На Рождество завез к себе в Новую Маячку*. Привез «Порт» и другое*.
«Пощечина»*
Из Маячки вернулись. Если с неотчетливыми взглядами, то с отточенными темпераментами. В Москве Хлебников. Его тихая гениальность тогда была для меня совершенно затемнена бурлящим Давидом. Здесь же вился футуристический иезуит слова — Крученых.
После нескольких ночей лирики родили совместный манифест. Давид собирал, переписывал, вдвоем дали имя и выпустили «Пощечину общественному вкусу»*.
Пошевеливаются*
Выставки «Бубновый валет». Диспуты*. Разъяренные речи мои и Давида. Газеты стали заполняться футуризмом. Тон был не очень вежливый. Так, например, меня просто называли «сукиным сыном».
Желтая кофта
Костюмов у меня не было никогда. Были две блузы — гнуснейшего вида. Испытанный способ — украшаться галстуком. Нет денег. Взял у сестры кусок желтой ленты. Обвязался. Фурор. Значит, самое заметное и красивое в человеке — галстук. Очевидно — увеличишь галстук, увеличится и фурор. А так как размеры галстуков ограничены, я пошел на хитрость: сделал галстуковую рубашку и рубашковый галстук.
Впечатление неотразимое.
Разумеется*
Генералитет искусства ощерился. Князь Львов. Директор училища. Предложил прекратить критику и агитацию. Отказались.

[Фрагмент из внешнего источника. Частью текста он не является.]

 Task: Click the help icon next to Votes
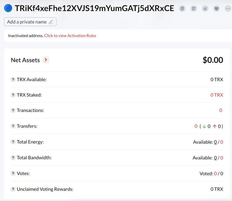13,173
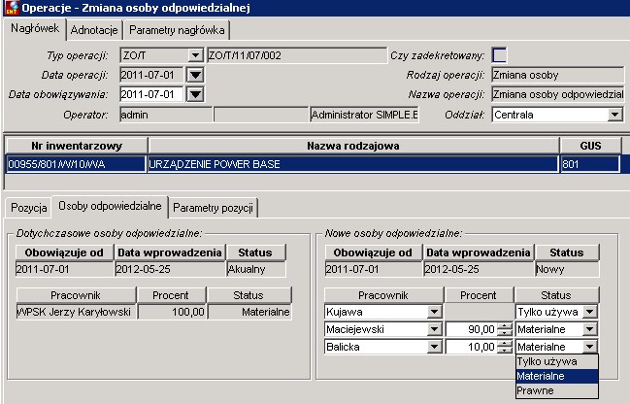Click the application icon in title bar
630x404 pixels.
click(12, 8)
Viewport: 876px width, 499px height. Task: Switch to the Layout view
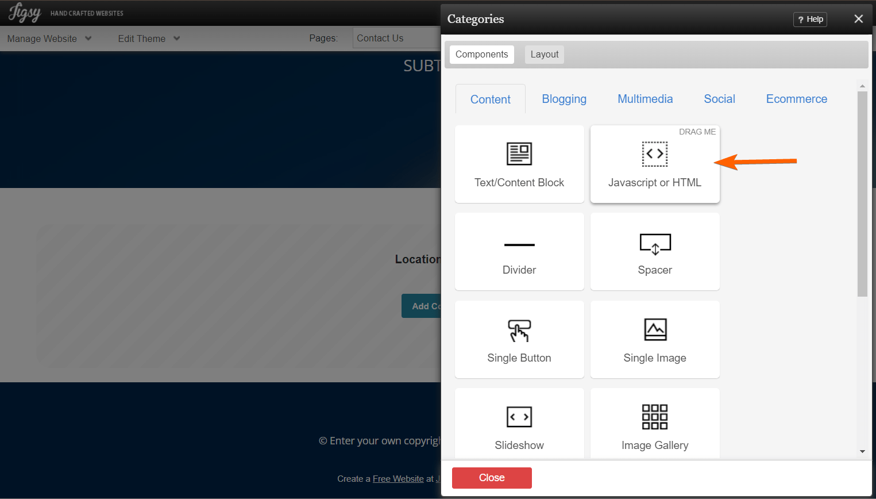(544, 54)
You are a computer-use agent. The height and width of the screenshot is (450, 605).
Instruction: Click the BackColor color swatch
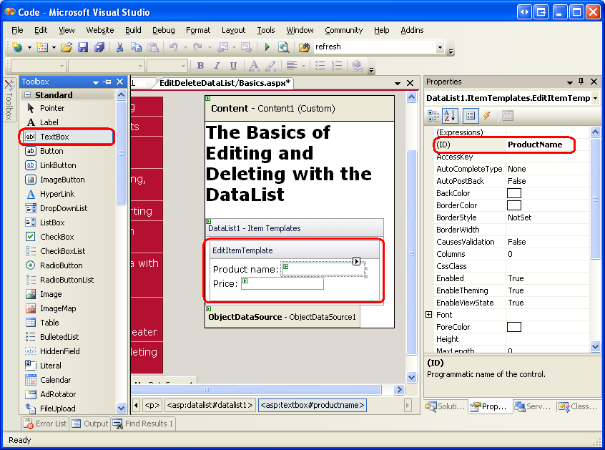514,193
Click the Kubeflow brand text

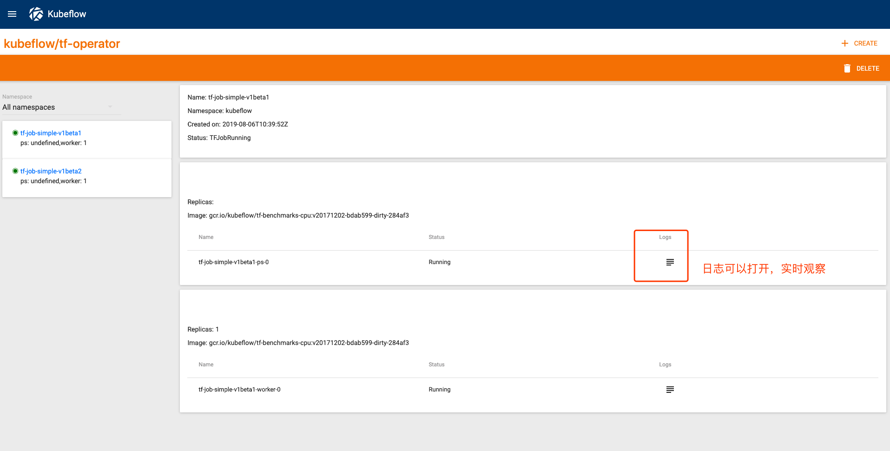click(x=67, y=14)
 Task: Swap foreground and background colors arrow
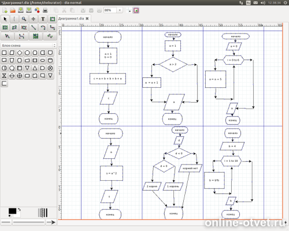[19, 210]
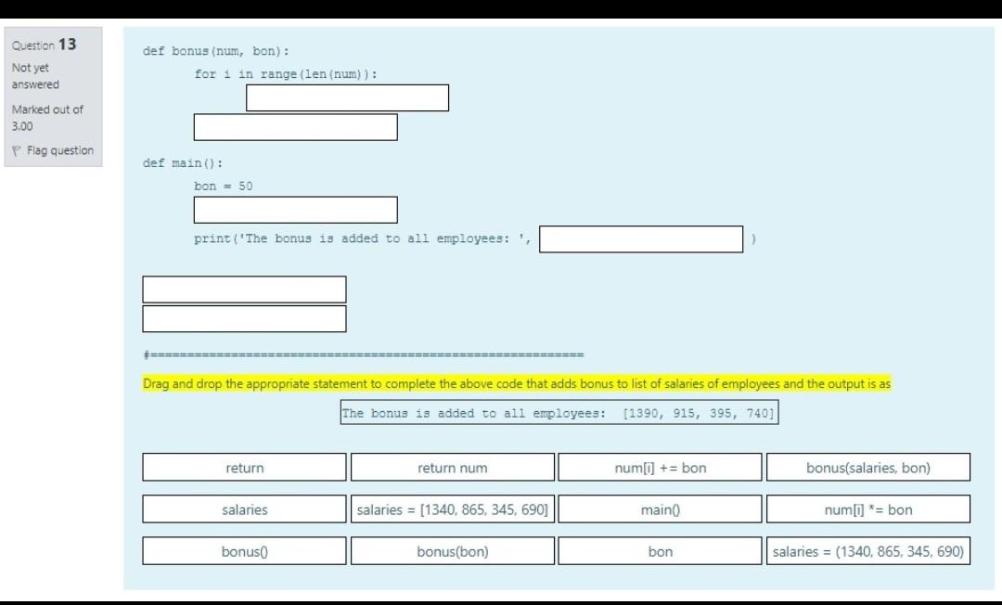Click the 'salaries = (1340, 865, 345, 690)' option
The height and width of the screenshot is (605, 1002).
[868, 550]
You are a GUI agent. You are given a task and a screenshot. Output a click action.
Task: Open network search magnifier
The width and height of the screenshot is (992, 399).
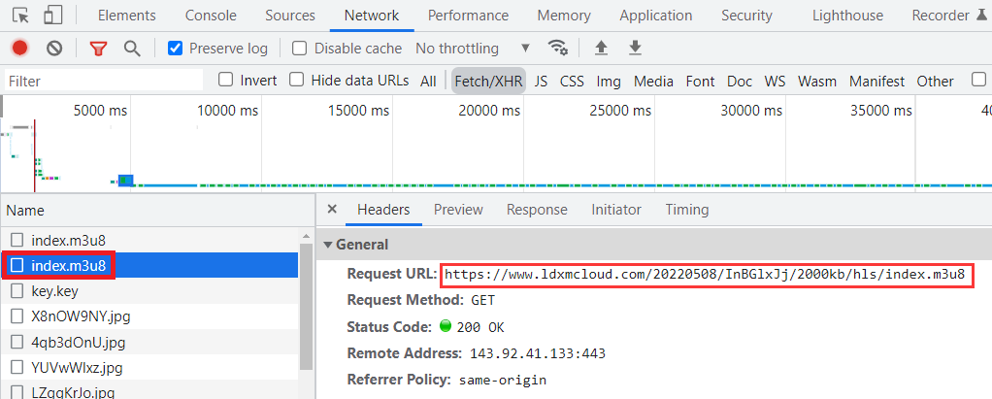pos(132,49)

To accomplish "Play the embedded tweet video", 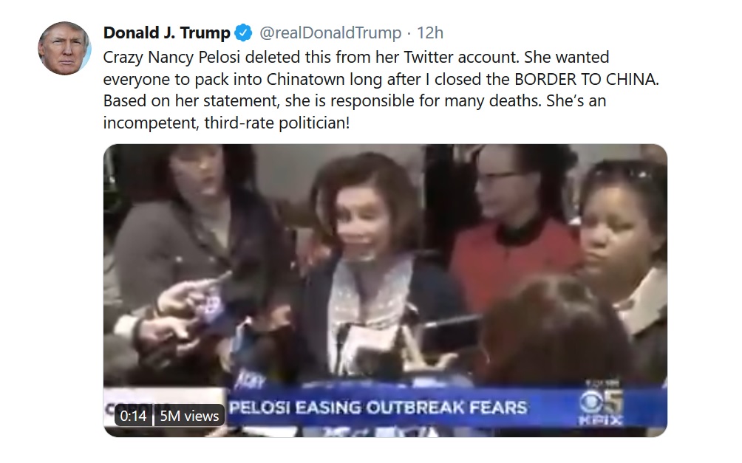I will tap(385, 290).
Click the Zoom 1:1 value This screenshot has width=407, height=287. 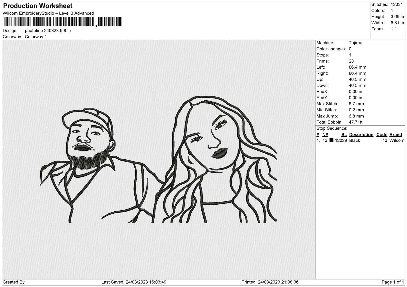(x=394, y=29)
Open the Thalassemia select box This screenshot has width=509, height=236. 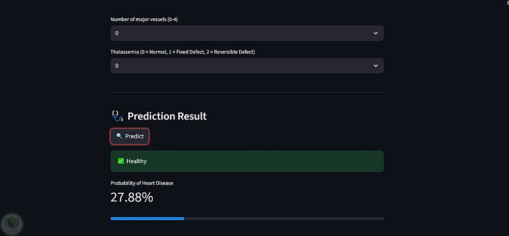(247, 66)
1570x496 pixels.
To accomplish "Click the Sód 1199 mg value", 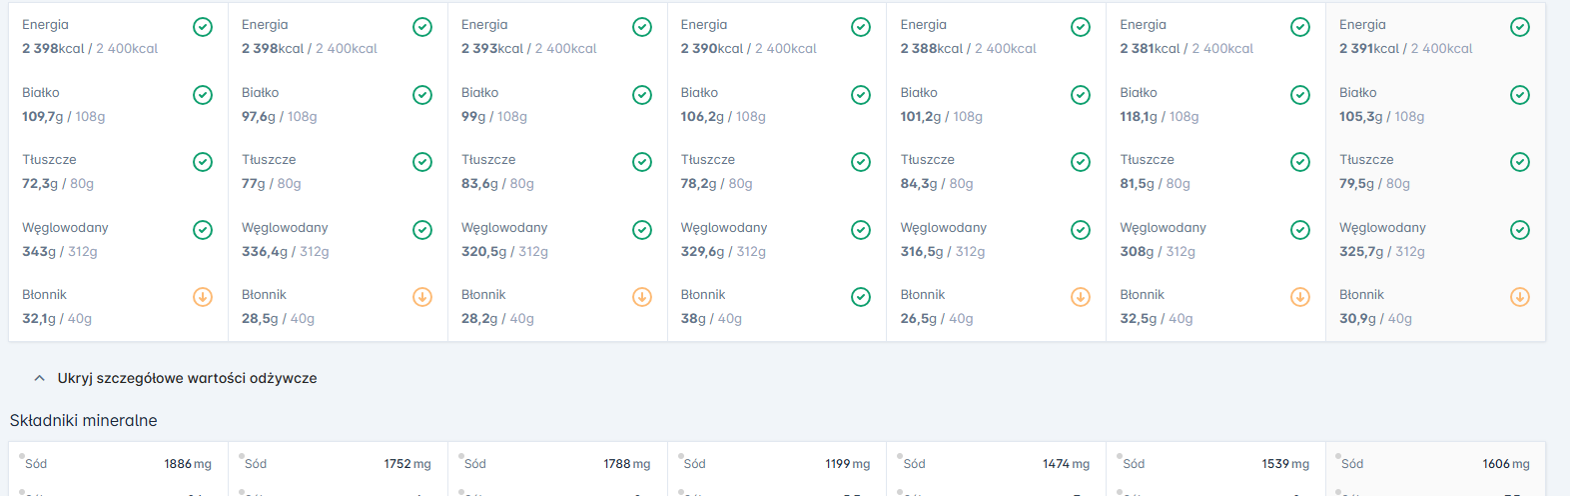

Совет «художников» изгнал нас из училища.
Веселый год
Ездили Россией. Вечера. Лекции. Губернаторство настораживалось. В Николаеве нам предложили не касаться ни начальства, ни Пушкина. Часто обрывались полицией на полуслове доклада. К ватаге присоединился Вася Каменский. Старейший футурист.

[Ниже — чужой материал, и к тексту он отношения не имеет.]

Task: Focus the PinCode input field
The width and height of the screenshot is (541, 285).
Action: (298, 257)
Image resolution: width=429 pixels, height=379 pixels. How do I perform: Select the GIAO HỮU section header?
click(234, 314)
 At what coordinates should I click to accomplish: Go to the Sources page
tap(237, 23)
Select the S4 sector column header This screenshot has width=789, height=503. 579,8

Для меня эти годы — формальная работа, овладение словом.
Издатели не брали нас. Капиталистический нос чуял в нас динамитчиков. У меня не покупали ни одной строчки.

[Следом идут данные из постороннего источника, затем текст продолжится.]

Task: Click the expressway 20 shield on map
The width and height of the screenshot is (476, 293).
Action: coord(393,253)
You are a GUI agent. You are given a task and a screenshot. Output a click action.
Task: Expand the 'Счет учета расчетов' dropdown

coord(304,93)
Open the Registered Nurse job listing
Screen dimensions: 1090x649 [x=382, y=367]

Возвращаясь в Москву — чаще всего жил на бульварах.
Это время завершилось трагедией «Владимир Маяковский». Поставлена в Петербурге. Луна-Парк. Просвистели ее до дырок.
Начало 14-го года
Чувствую мастерство. Могу овладеть темой. Вплотную. Ставлю вопрос о теме. О революционной. Думаю над «Облаком в штанах».
Принял взволнованно. Сначала только с декоративной, с шумовой стороны. Плакаты заказные и, конечно, вполне военные. Затем стих. «Война объявлена».
Первое сражение. Вплотную встал военный ужас. Война отвратительна. Тыл еще отвратительней. Чтобы сказать о войне — надо ее видеть. Пошел записываться добровольцем*. Не позволили. Нет благонадежности.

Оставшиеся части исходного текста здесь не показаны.